[EXCERPTED TEXT]
The Roth IRA conversion income limits were removed this year and mainstream media pounced all over the topic of Roth IRA conversions. Until this year, you could convert if you earned less than $100,000, but this was the year the floodgates were opened. It seems like a no brainer, but there are significant and immediate consequences to converting a large amount into a Roth IRA. The allure of tax free investing and accrual is very strong, but there are many considerations many experts are overlooking.

At the core of these consequences is your income. Roth IRA conversions have a funny way of increasing your income significantly, especially if you’re making a large conversion from an IRA you’ve accumulated for years. Even five or ten years of diligent saving can result in a boost you are likely unprepared for. While it’s straightforward to calculate how much additional taxes you’ll owe, that’s simple math, it’s harder to see all the consequences of a much higher income.

All of these consequences are income based benefits you may lose as a result of higher income. Even if these don’t apply, hopefully they will get your brain on the right track so you can think of the benefits you might lose from having a higher income.

Roth IRA Contributions

When you convert a 401(k) or a Traditional IRA into a Roth IRA, it doesn’t count as a contribution for the purposes of the Roth IRA contribution limit. It does, however, increase your income and subject you to the IRA contribution phaseouts, which you can calculate using our handy Roth IRA contribution phaseout calculator. By making a conversion, you may preclude yourself from making a Roth IRA contribution this year.

[STATED TASK 1] Please say whether each statement agrees with the Roth IRA conversion excerpt, answering yes or no and quoting the deciding words of the excerpt: (a) Before this year, converting was open to those earning less than $100,000. (b) A conversion counts as a contribution toward the Roth IRA contribution limit. (c) Working out the additional taxes owed on a conversion is difficult.
[STATED TASK 2] Reproduce the section of the Roth IRA conversion excerpt starting with "Roth IRA Contributions" and going on through "contribution this year.".

[LISTED ENTRIES]

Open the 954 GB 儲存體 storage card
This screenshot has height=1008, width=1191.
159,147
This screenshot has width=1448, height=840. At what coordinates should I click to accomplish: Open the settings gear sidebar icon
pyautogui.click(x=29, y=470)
---
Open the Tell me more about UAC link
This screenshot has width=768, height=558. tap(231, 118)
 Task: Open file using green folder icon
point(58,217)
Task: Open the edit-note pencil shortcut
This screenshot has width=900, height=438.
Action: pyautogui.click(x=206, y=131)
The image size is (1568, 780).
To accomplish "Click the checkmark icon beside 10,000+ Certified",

[CORRECT RESULT 1]
(a) Yes: "Until this year, you could convert if you earned less than $100,000"
(b) No: "it doesn’t count as a contribution for the purposes of the Roth IRA contribution limit"
(c) No: "it’s straightforward to calculate how much additional taxes you’ll owe"

[CORRECT RESULT 2]
Roth IRA Contributions

When you convert a 401(k) or a Traditional IRA into a Roth IRA, it doesn’t count as a contribution for the purposes of the Roth IRA contribution limit. It does, however, increase your income and subject you to the IRA contribution phaseouts, which you can calculate using our handy Roth IRA contribution phaseout calculator. By making a conversion, you may preclude yourself from making a Roth IRA contribution this year.